The South Common Historic District of Lowell, Massachusetts, encompasses the city's South Common and the various public, religious, and private residential buildings that flank its borders. The South Common, about 22.5 acres (9.1 ha) in size, was purchased by the city in 1845 in an auction by the Proprietors of Locks and Canals, who owned much of the city's industrial area. Although the common was landscaped, it was not apparently done so to a plan. It quickly became lined with fashionable residences, and several iconic public buildings, including the 1850 courthouse, a Romantic Revival structure designed by Ammi Young, and a series of Gothic Revival churches. Highland Avenue was built out with a series of fine Italianate houses.Per the January, 1981 Massachusetts Historic Commission application, in the 1850s a land owner living on the east side of the proposed South Common, Patrick Manice, refused to sell his property to the City of Lowell. The city then enclosed his property, with he and his family within with a wooden fence. Friends supported Manice by slipping food through the slats of the fence. He surrendered his house in 1856 for $3500, and the parcel was subsequently nicknamed "Manice's Spite". In 1905, the city built a running track a baseball field and a children's gymnasium on the common as a 'city experiment'.

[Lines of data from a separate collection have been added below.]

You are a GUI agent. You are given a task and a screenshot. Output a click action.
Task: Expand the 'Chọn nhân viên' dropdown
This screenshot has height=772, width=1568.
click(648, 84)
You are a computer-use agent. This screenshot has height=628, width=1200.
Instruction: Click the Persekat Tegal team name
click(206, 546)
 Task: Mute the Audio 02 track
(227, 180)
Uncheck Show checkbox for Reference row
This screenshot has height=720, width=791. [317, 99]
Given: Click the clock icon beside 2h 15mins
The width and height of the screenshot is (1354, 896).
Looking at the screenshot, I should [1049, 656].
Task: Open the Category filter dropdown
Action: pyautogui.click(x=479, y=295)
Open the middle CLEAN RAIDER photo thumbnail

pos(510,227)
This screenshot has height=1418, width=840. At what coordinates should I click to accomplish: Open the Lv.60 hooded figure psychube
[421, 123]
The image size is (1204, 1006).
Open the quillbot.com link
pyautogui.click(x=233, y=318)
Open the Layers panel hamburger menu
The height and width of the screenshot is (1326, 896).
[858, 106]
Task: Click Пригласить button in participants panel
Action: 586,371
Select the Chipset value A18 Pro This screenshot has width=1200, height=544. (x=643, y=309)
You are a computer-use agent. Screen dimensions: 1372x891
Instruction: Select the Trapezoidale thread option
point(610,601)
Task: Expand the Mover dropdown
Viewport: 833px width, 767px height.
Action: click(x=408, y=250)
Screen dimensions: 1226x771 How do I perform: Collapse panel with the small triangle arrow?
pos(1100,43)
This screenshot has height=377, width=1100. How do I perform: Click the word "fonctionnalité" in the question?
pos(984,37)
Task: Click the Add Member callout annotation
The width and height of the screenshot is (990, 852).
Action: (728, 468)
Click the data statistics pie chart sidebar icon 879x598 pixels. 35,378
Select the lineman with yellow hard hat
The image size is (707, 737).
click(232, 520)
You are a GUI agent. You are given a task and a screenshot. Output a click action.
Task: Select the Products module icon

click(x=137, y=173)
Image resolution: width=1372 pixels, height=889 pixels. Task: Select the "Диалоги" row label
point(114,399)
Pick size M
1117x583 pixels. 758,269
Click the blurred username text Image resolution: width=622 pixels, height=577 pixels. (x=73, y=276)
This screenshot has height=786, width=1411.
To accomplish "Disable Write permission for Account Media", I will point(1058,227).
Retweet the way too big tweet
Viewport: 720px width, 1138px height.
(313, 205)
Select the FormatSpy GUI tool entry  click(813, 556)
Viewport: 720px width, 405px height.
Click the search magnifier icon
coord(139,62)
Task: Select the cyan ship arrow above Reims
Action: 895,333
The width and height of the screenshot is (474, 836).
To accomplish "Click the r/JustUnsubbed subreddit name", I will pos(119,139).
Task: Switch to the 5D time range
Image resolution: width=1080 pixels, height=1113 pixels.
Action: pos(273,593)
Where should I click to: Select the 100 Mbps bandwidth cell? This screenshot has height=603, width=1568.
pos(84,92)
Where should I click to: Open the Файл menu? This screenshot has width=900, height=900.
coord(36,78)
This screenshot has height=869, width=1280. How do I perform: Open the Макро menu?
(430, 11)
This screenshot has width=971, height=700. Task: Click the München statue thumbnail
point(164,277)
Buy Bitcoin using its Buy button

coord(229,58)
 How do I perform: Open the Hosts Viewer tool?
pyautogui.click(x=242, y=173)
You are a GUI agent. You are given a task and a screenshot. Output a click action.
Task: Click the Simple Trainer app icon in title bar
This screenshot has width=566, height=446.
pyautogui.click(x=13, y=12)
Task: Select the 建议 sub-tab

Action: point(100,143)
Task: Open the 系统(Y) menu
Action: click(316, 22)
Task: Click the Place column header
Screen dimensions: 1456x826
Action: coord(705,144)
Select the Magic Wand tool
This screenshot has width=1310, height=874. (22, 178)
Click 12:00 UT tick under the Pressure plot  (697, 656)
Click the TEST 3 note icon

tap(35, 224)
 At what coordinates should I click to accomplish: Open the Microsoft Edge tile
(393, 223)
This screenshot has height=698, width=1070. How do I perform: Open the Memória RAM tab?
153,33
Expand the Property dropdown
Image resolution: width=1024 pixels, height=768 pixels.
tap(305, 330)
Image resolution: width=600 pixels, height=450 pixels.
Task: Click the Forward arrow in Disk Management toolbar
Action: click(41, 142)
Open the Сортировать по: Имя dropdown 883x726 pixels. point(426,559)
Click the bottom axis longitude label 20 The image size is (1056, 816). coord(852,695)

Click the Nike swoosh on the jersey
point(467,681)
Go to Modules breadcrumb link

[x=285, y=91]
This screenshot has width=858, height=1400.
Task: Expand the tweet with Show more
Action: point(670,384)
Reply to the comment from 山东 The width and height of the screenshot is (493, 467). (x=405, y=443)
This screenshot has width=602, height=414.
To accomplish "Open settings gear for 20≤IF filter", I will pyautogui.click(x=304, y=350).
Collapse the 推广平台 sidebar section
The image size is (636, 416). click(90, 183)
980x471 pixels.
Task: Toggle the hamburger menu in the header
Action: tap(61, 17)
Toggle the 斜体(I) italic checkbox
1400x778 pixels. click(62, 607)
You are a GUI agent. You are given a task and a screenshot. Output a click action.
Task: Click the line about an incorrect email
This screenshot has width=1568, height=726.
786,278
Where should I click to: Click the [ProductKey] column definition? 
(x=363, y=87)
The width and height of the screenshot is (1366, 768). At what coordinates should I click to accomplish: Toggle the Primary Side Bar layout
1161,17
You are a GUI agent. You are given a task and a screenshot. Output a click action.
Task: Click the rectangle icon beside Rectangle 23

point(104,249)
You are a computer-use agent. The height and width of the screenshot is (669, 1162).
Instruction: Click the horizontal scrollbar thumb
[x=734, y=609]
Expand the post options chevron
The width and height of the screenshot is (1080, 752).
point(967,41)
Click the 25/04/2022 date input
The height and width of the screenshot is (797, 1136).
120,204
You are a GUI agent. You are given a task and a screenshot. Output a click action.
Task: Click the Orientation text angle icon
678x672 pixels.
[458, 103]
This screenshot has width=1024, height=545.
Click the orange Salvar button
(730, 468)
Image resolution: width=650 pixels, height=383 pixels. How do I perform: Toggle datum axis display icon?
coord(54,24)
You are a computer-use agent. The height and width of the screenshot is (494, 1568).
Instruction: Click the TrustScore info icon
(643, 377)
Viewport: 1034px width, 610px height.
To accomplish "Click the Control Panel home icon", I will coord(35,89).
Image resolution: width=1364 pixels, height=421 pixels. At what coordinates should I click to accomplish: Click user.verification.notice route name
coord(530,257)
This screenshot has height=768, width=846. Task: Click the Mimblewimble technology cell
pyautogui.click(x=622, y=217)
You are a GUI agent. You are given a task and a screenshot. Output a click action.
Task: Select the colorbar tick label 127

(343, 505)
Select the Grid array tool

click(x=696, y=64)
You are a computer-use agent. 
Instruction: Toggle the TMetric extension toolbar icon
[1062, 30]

In addition to the common, the historic district encompasses many of the surrounding buildings including:
7 residential buildings on Highland Street,7 properties on Summer Street including the Eliot Church,Eliot School on Favor Street,Hood's Laboratory (Thorndike Street) - Originally built to produce 'Hood's Sarsaparilla', the former Lowell Jail (Thorndike Street) later housing Keith Academy Catholic High School,St. John's Church (Gorham Street), St. Peter's Church and Rectory (Gorham Street) and, the Middlesex County Courthouse (Gorham Street).
The district was added to the National Register of Historic Places in 1982.